二十七話
「それで、君たちの学校で何人か転校したって話を聞いたんだけど、何かその前に変わった事とかあったかな?」
それを聞かれてエマはどきりとした。自分も気になっていた事だから。だけどとりあえず答える。
「転校した子達は皆金髪でした。でもこれはただの偶然かも」
「金髪!」
「これ、使えそうですか?」
「それは答えられないんだ。ごめんね」
やはりそう簡単に教えては貰えないか。とエマは少しがっかりする。していると、思い出したようにアンジェラが話す。
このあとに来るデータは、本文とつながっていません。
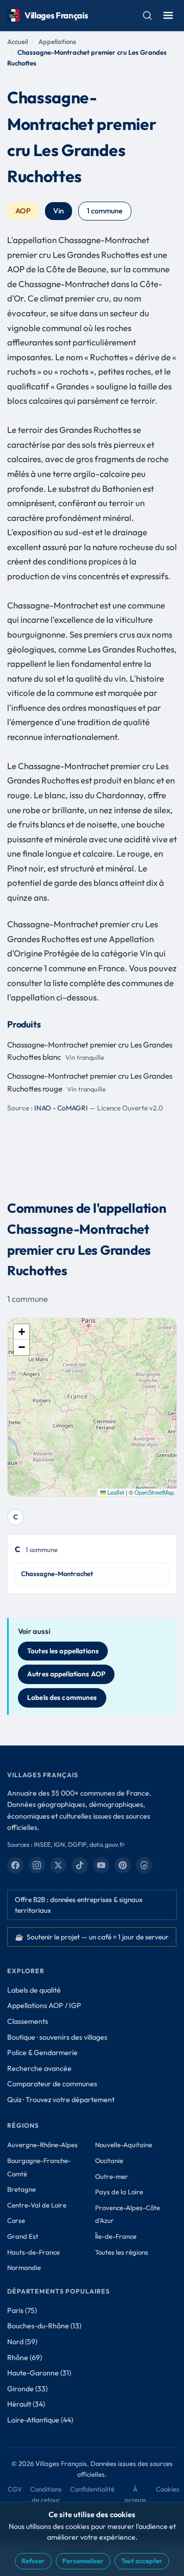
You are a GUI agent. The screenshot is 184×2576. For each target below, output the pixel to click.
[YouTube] (101, 1865)
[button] (21, 1332)
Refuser (33, 2561)
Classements (27, 2021)
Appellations (57, 41)
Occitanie (109, 2160)
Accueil (17, 41)
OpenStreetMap (154, 1492)
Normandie (24, 2267)
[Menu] (168, 15)
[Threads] (144, 1865)
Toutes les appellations (63, 1650)
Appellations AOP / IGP (44, 2005)
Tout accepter (142, 2561)
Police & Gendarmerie (42, 2052)
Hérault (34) (26, 2404)
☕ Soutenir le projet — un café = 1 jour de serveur (92, 1936)
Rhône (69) (24, 2357)
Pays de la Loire (119, 2192)
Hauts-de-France (33, 2252)
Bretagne (21, 2189)
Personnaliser (83, 2561)
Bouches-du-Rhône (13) (44, 2325)
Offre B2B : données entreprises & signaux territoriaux (79, 1904)
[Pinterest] (122, 1865)
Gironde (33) (27, 2388)
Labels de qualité (34, 1990)
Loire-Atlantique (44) (40, 2420)
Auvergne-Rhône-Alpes (42, 2145)
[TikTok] (80, 1865)
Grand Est (22, 2236)
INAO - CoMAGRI (61, 1107)
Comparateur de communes (52, 2083)
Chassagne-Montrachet (57, 1573)
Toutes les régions (121, 2252)
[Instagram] (37, 1865)
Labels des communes (62, 1697)
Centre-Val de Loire (36, 2205)
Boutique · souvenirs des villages (57, 2037)
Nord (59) (22, 2341)
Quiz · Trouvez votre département (60, 2099)
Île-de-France (115, 2236)
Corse (16, 2220)
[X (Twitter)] (58, 1865)
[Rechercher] (147, 15)
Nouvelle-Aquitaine (123, 2145)
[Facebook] (15, 1865)
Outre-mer (111, 2176)
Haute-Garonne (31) (39, 2372)
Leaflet (115, 1492)
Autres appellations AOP (66, 1673)
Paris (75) (22, 2310)
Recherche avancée (39, 2068)
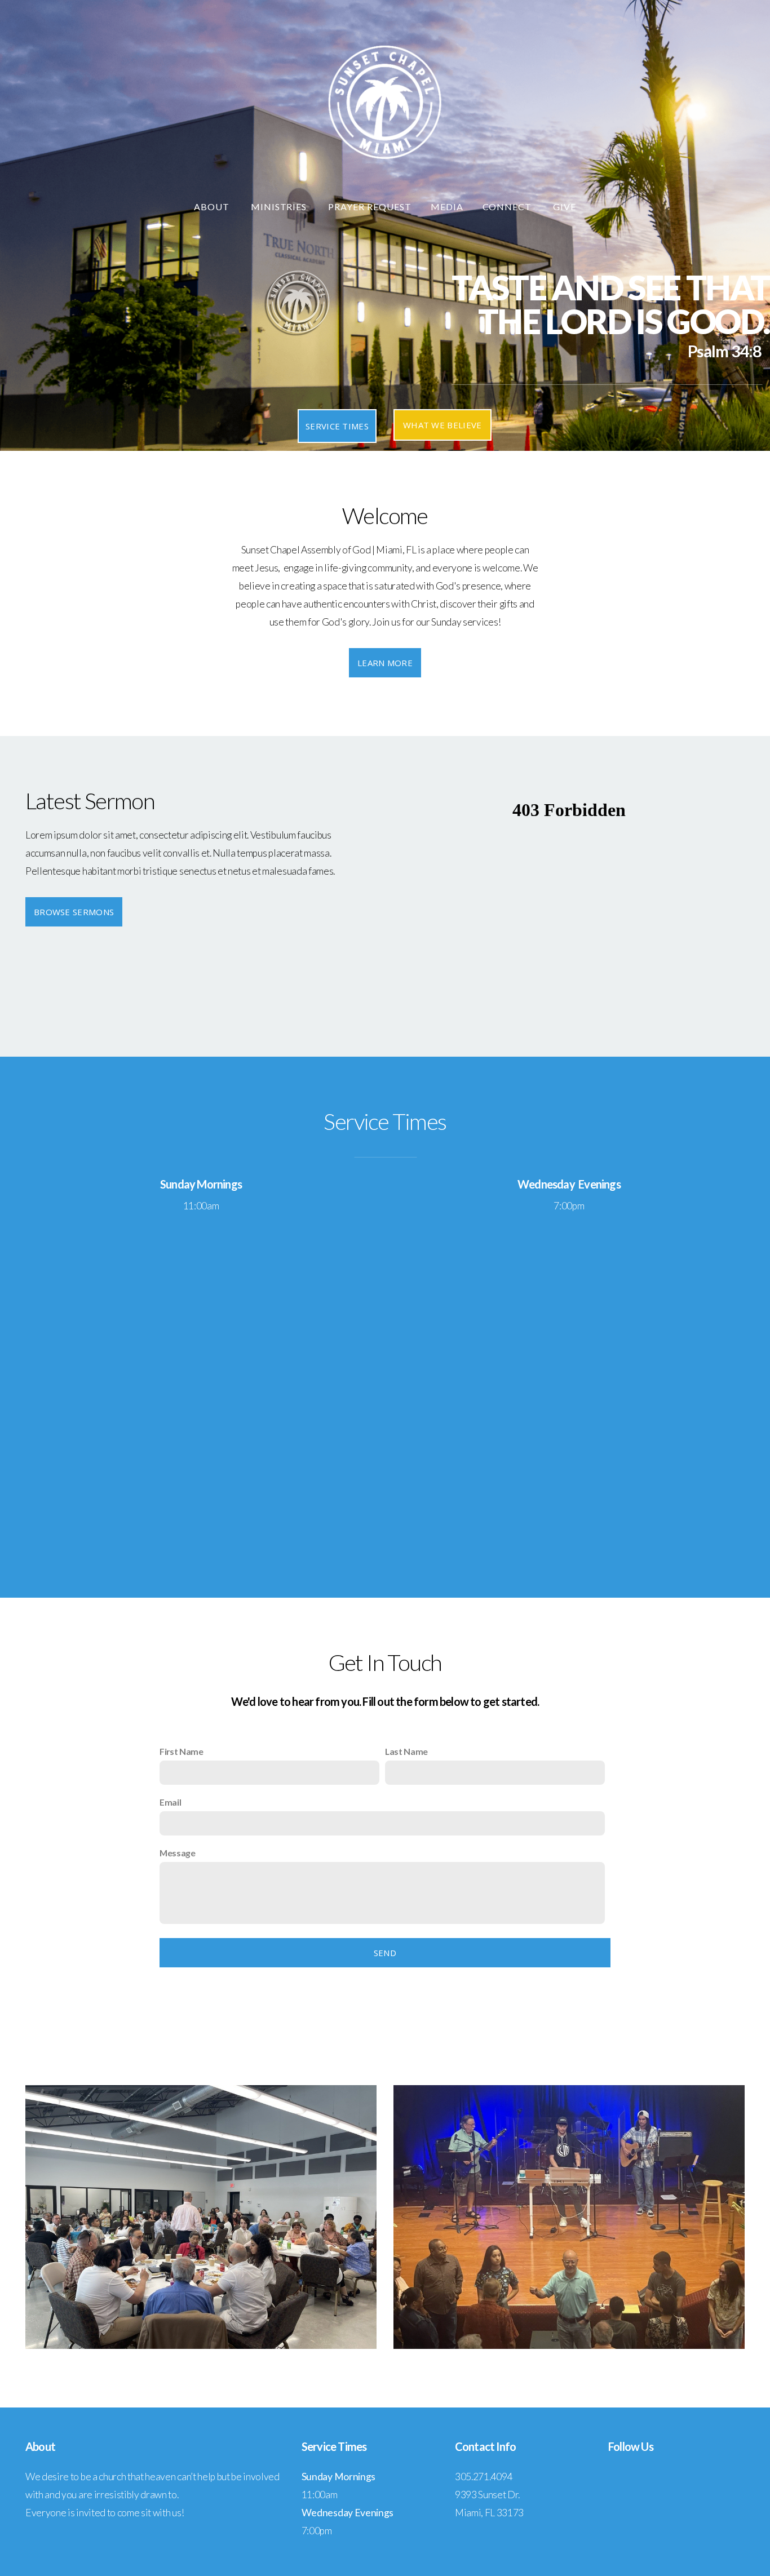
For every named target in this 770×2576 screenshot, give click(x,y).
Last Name (406, 1751)
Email (170, 1802)
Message (178, 1852)
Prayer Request (369, 206)
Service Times (337, 426)
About (213, 206)
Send (385, 1952)
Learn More (385, 662)
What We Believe (442, 425)
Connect (508, 206)
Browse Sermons (74, 911)
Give (564, 206)
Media (447, 206)
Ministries (280, 206)
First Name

「そういえば、キャロルが転校する前に封筒を貰ってたよね、あれは何?なんでみんなあんなに反応してたの」
「あああれは…、うちの学校には神の花嫁って噂があるの。選ばれれば楽園の扉が開くっていうね。」
「へえ、他にはどんな噂が?」
それに彼らが食いついた。
だけど、エマはこれ以上知らないのだ。
「知らないです。ただ楽園の扉が開くってだけで、その楽園がどこの扉なのかも分からないし」
「そうか。ありがとう」
そしてその日はそれでお開きになった。
別れた後、エマはアンジェラと帰路につく。
「アンジェラ…大丈夫だった?」
「何が?」
「ミシェルに似てるって言われて…」
「…エマはミシェルの事どんな人だと思う?」
なんでそんなことを聞くんだろう。そう疑問に思ったがエマは答える。
「結構普通の人だったんじゃないかなって思うよ。話に出てくるような悪女じゃなくて…」
こう考えている事を人に話すのは初めてだった。
ミシェルをよく言うのは変な誤解を招いたりするから避けていた。だけど、なんだか大丈夫な気がして話してしまった。
「私もね、そう思うよ」
アンジェラの笑顔はやっぱりミシェルには似てなかった。